Great Bend Army Air Field is a closed United States Air Force base. It is located 5.6 mi west-southwest of Great Bend, Kansas, and was closed in 1946. Today it is used as Great Bend Municipal Airport.

Great Bend Army Air Field (AAF) is significantly historic as it was in the first group United States Army Air Forces B-29 Superfortress bases for initial training on the aircraft in the summer of 1943. Along with Walker Army Air Field near Victoria, Pratt Army Air Field near Pratt and Smoky Hill Army Air Field near Salina the initial cadre of the 58th Bombardment Wing was formed. The 58th Bomb Wing was the first B-29 combat wing of World War II and engaged in the first long-range strategic bombardment of the Japanese Home Islands beginning in June 1944 from bases in India.

==History==
The first public announcement of intentions to build an airfield at Great Bend, Kansas on the Arkansas River in Barton county, came in the form of a telegram from Sen. Arthur Capper of Kansas to the secretary of the Great Bend Chamber of Commerce on 30 September 1942. But, of course, by then all the preliminary work had been done. In July of that year the site at Great Bend had been chosen. Nor was all the initiative left to the Army. A committee of leading citizens from Great Bend and Hoisington had made the original proposal. Originally, plans called for the Civil Aeronautics Administration to supply the funds, and, with war's end, Barton county and Great Bend would acquire ownership. However, this tentative arrangement was subsequently changed so that the field was built under the auspices of the Air Force.

Originally intended to serve merely as a satellite base of Smoky Hill Army Air Field at Salina, Kansas, the physical plant at Great Bend was initially decidedly limited in its functional utility and in size. Most of the construction work was done by Patti-McDonald Construction Company of Kansas City, but the concrete work on runways and taxiways was undertaken by the W.L. Johnson Construction company. Essentials were completed first. Three 8'000-foot concrete runways were constructed to accommodate B-29s, each 150 feet wide. Most of the buildings were Theater of Operations construction while some were of the Mobilization type. The Mobilization type buildings included the station hospital, theater, chapel, and Link training buildings. There were three hangars with a parking apron a mile long and 450 feet wide were constructed. Where before there had been only open farm land, this new city now contained over 200 buildings, a water storage and distribution system, sewage system and treatment plant, electric transmission lines. These were followed in time by facilities for recreation and services. During the summer and fall of 1943 a service club, theater, and bowling alley were completed.

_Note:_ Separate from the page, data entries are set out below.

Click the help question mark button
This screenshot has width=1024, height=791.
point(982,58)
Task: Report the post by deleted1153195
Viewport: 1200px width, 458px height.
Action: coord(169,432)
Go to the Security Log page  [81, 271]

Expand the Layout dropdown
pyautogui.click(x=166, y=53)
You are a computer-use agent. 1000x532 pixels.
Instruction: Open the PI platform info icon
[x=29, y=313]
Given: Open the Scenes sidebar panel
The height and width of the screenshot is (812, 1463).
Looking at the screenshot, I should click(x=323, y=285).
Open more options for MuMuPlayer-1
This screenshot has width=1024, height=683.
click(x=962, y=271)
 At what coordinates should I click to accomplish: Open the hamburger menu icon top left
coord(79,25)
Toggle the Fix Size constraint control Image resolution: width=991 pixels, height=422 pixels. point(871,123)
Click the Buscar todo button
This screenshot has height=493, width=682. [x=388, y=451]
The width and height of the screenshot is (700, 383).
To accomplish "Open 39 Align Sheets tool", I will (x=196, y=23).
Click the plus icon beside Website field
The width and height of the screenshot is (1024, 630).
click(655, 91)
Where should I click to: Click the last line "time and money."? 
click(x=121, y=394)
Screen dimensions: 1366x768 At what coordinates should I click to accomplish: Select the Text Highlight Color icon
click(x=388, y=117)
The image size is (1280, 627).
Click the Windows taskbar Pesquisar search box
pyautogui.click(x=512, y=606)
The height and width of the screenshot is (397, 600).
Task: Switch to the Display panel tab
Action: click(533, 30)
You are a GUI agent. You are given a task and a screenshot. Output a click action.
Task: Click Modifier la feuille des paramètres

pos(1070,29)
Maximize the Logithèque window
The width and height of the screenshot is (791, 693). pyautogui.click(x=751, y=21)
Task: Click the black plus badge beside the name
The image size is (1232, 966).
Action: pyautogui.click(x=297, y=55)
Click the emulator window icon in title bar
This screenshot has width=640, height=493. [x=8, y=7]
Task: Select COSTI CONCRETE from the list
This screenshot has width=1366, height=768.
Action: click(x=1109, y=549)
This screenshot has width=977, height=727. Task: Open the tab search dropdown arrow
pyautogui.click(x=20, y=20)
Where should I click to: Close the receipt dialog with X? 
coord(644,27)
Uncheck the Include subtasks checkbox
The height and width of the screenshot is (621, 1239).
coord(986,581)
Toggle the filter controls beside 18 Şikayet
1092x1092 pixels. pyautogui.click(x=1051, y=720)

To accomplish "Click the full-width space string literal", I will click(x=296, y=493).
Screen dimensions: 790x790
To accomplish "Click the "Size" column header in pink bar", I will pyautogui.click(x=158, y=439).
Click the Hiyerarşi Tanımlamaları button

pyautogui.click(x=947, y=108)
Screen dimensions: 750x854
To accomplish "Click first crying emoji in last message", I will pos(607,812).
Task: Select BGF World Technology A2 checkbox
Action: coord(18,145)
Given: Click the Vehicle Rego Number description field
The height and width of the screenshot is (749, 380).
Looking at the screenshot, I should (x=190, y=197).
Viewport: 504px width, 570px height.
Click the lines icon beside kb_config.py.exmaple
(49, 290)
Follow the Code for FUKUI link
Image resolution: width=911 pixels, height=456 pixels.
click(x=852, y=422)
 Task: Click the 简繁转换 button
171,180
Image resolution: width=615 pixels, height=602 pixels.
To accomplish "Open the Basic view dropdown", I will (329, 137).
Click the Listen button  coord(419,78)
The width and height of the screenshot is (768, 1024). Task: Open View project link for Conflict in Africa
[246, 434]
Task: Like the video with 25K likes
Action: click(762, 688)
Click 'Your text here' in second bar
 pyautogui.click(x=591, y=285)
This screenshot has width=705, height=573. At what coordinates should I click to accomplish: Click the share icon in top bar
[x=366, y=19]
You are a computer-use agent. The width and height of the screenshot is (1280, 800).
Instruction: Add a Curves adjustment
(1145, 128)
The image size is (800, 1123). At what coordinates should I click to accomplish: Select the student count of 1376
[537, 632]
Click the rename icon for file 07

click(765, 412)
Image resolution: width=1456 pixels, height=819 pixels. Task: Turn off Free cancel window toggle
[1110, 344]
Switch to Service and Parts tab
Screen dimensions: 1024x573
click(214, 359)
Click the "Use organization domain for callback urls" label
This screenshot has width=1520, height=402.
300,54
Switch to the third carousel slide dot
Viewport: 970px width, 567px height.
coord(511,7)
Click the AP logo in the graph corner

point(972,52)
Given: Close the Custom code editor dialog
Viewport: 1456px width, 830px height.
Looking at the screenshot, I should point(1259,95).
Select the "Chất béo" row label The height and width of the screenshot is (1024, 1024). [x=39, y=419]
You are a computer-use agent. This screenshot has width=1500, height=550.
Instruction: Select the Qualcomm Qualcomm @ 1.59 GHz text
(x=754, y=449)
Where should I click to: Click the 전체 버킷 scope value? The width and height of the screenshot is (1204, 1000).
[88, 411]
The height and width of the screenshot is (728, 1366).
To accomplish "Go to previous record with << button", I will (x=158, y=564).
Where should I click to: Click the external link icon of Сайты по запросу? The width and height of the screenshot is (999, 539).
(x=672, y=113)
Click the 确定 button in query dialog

=== B-29 Superfortress training ===
Capt. Theodore C. Reid, post engineer, was the first officer to report for duty on the base. He arrived on 18 January 1943. The first enlisted men to arrive, detachments of the 501st Base Headquarters and Air Base Squadron, the 1159th Guard Squadron, and the 902d Quartermaster Company, were necessarily housed in Great Bend for a time, there being no facilities on the base. On 13 February 1943 the 501st was transferred to Great Bend to become the headquarters squadron on the new field. Capping the inchoate organizational structure, Lt. Col. Glenn M. Pike assumed command of the field on 26 February. The first recorded Morning Report, dated 5 March 1943, lists 13 officers and 182 enlisted men. From these modest beginnings, which was, of course a skeleton force even for the limited role the field was originally designed to play, Great Bend was to grow impressively, both as a mission and physical plant. By 31 January 1945 a total of 6,409 personnel would be stationed there.

In keeping with its scheduled function of processing heavy bombardment groups, Great Bend Army Air Field was assigned to the 21st Bombardment Wing on 16 January 1943. It was the function of the 21st to operate processing bases, but, besides processing it did some training also. As early as March 1943 it was known that the Great Bend AAF was to be charged with the responsibility of training personnel for the new B-29 very heavy bomber. on 1 July 1943 Second Air Force transferred the 5th Heavy Bombardment Processing Unit to Great Bend to facilitate the training program. To bring its nomenclature more into harmony with its function, the 5th Heavy Bombardment Processing Unit was redesignated the 73d Bombardment Operational Training Wing on 17 August. But the new organization endured for scarcely four months before it was disbanded on 22 October, subsequent to the reassignment of the 58th Bombardment Operational Training Wing to Second Air Force. Both the personnel and the several bases of the 73d, among which figured Great Bend Army Air Field, were transferred to the 58th.

To accommodative the B-29, physical expansion of necessity became the order of the day. Original plans were altered, providing for considerable additions to the runway and taxiway systems. Additional troop housing was built, and new hangars we constructed especially designed to accommodate the B-29.

Great Bend received the 444th Bombardment Group (VH) and by April 1944, its training completed, the 444th departed for overseas service. During the remainder of its career, Great Bend was destined to train three more very heavy bombardment groups, the 498th, the 19th, and 333d, and in addition, it retrained the ground echelon of the 489th back from Europe for redeployment to the Pacific. The extreme development issues of B-29 aircraft, however, hampered the training efforts for some time. Consequently, for several months the group in training at Great Bend perforce used second-line B-17Es and B-17Fs and B-26C's for the most part, with a sprinkling of B-29's when they became available.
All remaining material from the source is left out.